Right-invariant differential form

A differential form on a Lie group fixed by all right translations, determined by its value at the identity.

Right-invariant differential form

Let $G$ be a Lie group. A differential $k$ -form $\omega\in\Omega^k(G)$ is right-invariant if

(R_g)^*\omega=\omega\qquad\text{for all }g\in G,

where $R_g$ denotes right translation by $g$ .

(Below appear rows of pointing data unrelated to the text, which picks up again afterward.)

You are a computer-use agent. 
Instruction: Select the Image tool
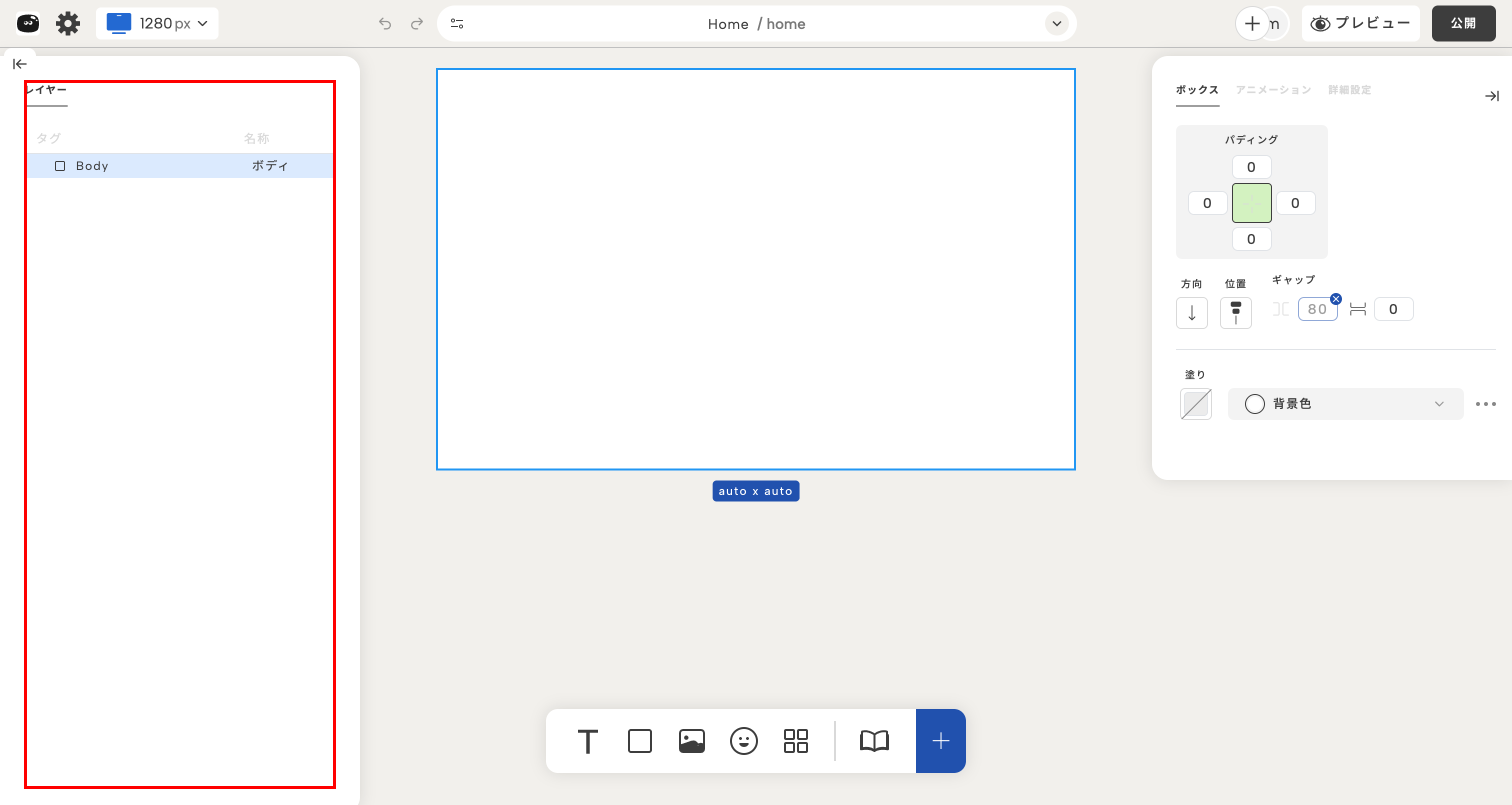[x=692, y=741]
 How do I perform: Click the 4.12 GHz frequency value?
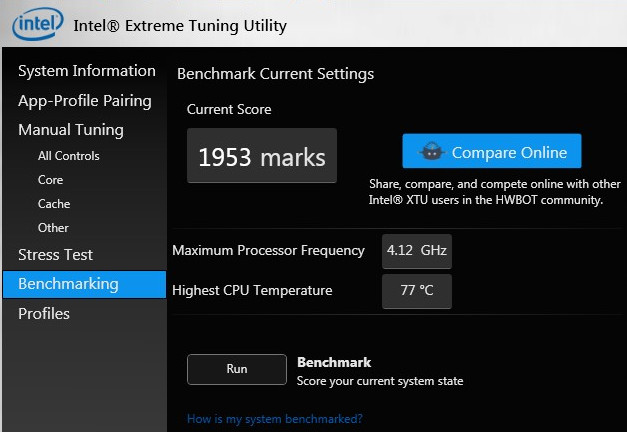(x=417, y=251)
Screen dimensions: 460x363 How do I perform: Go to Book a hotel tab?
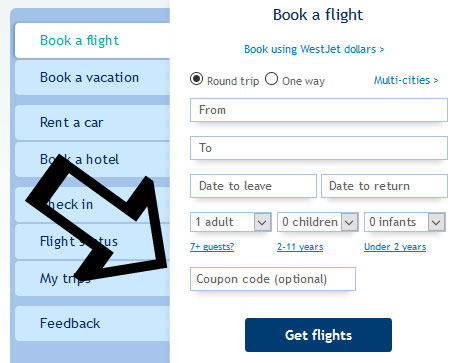[92, 159]
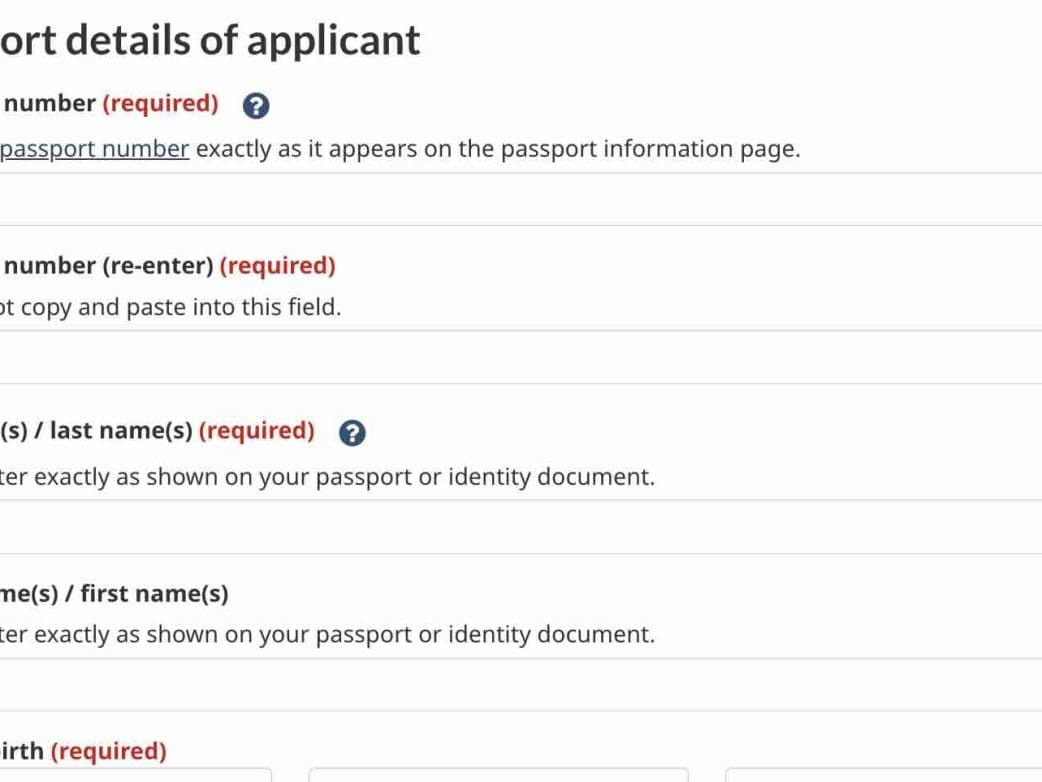Click the "number (required)" field label
This screenshot has height=782, width=1042.
(x=111, y=103)
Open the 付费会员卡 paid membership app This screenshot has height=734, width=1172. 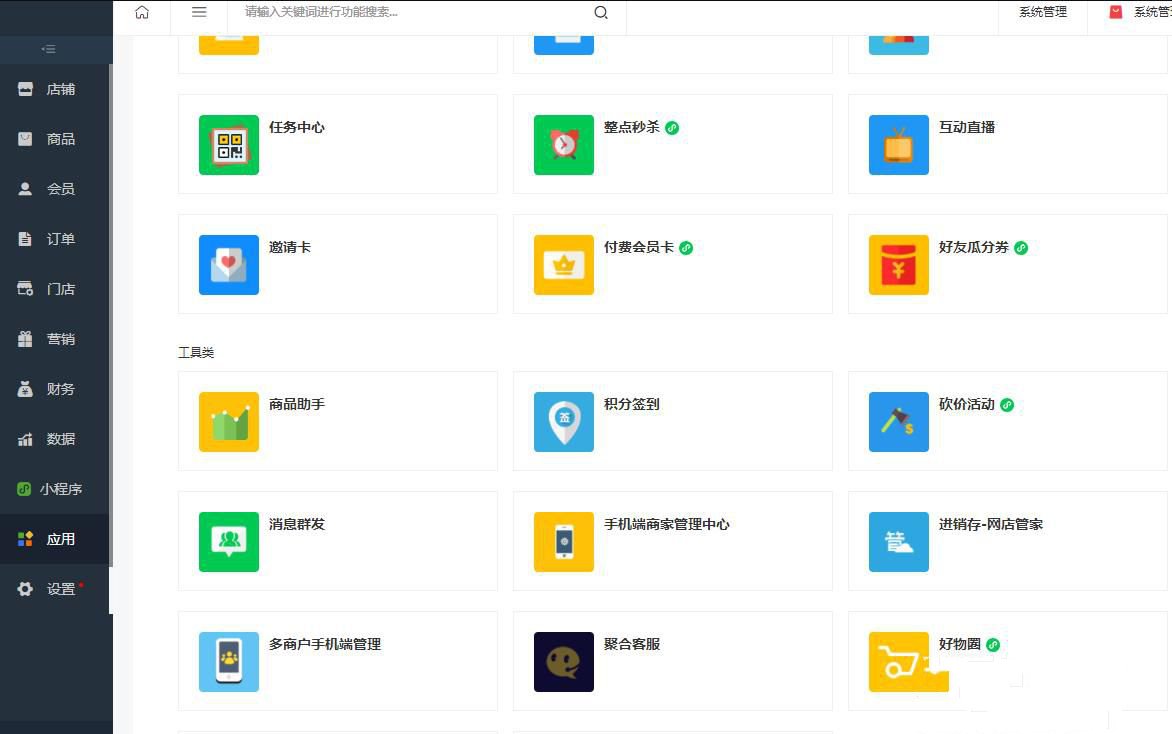[641, 247]
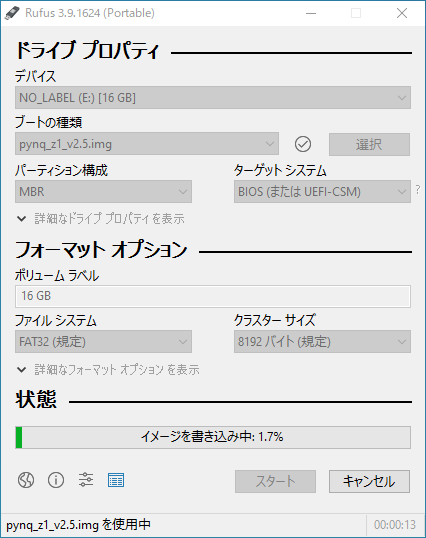Open the settings sliders icon
The height and width of the screenshot is (538, 426).
tap(86, 480)
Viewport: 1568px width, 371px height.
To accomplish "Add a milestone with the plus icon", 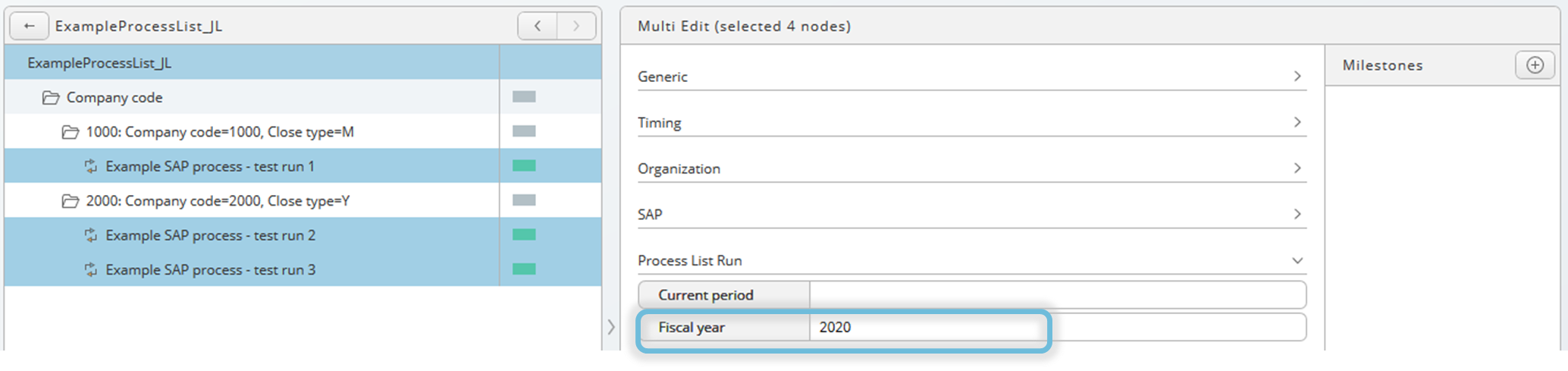I will point(1535,65).
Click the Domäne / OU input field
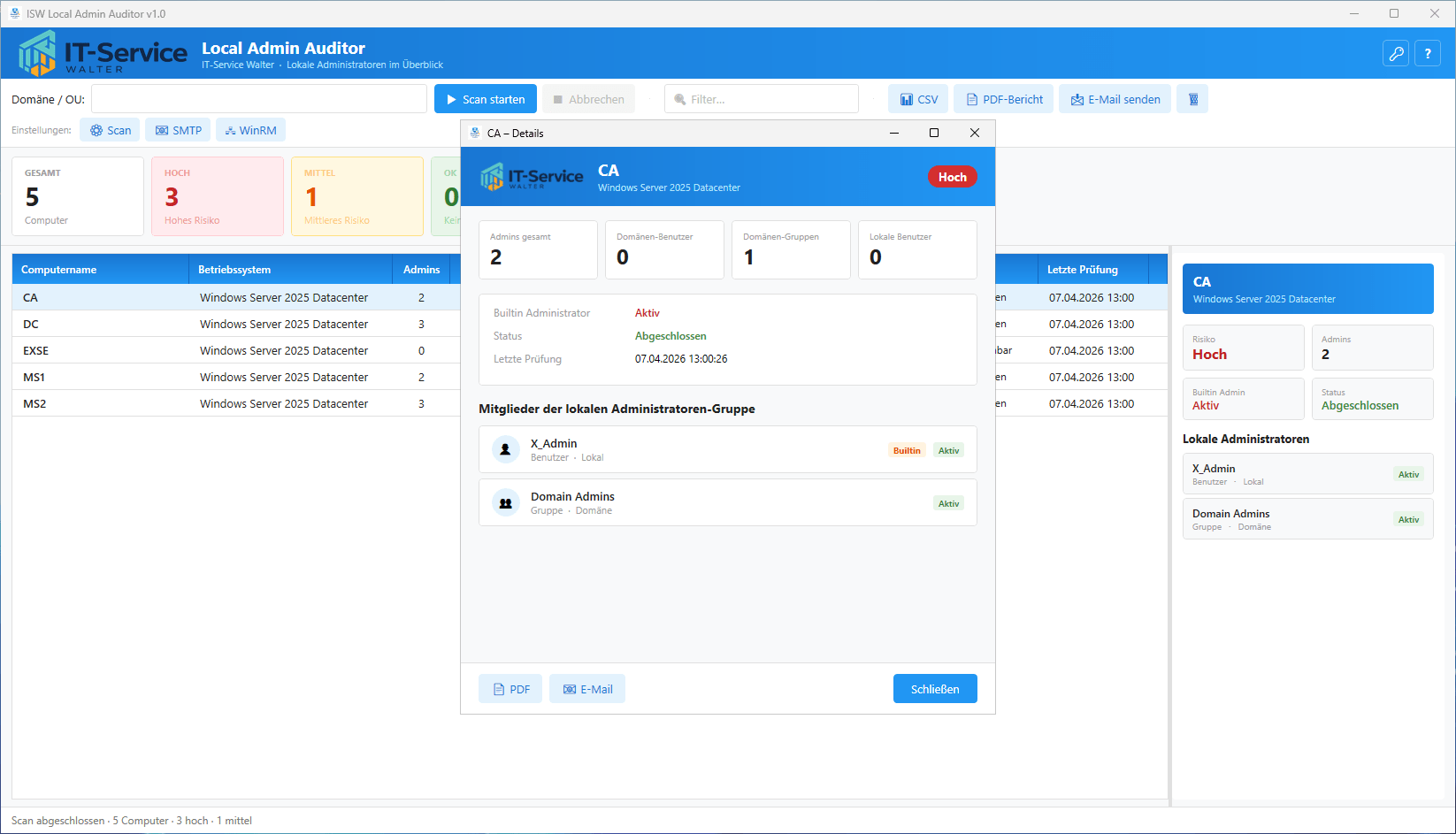 point(258,99)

Right-invariant forms are completely determined by their value at the identity element $e\in G$ . Concretely, if $\omega$ is right-invariant, then for $g\in G$ and $v_1,\dots,v_k\in T_gG$ ,

\omega_g(v_1,\dots,v_k)=\omega_e\big((dR_{g^{-1}})_g v_1,\dots,(dR_{g^{-1}})_g v_k\big).

Thus evaluation at $e$ gives a vector space isomorphism

\Omega^k(G)^{G\text{-right}}\;\cong\;\Lambda^k(\mathfrak g^*),

where $\mathfrak g=\mathrm{Lie}(G)$ (see Lie algebra of a Lie group ).

Right-invariant forms are the natural home for the right Maurer–Cartan form , and many identities (including the Maurer–Cartan equation ) can be expressed neatly in terms of invariant forms. Compare also with left-invariant forms and the special case of bi-invariant forms .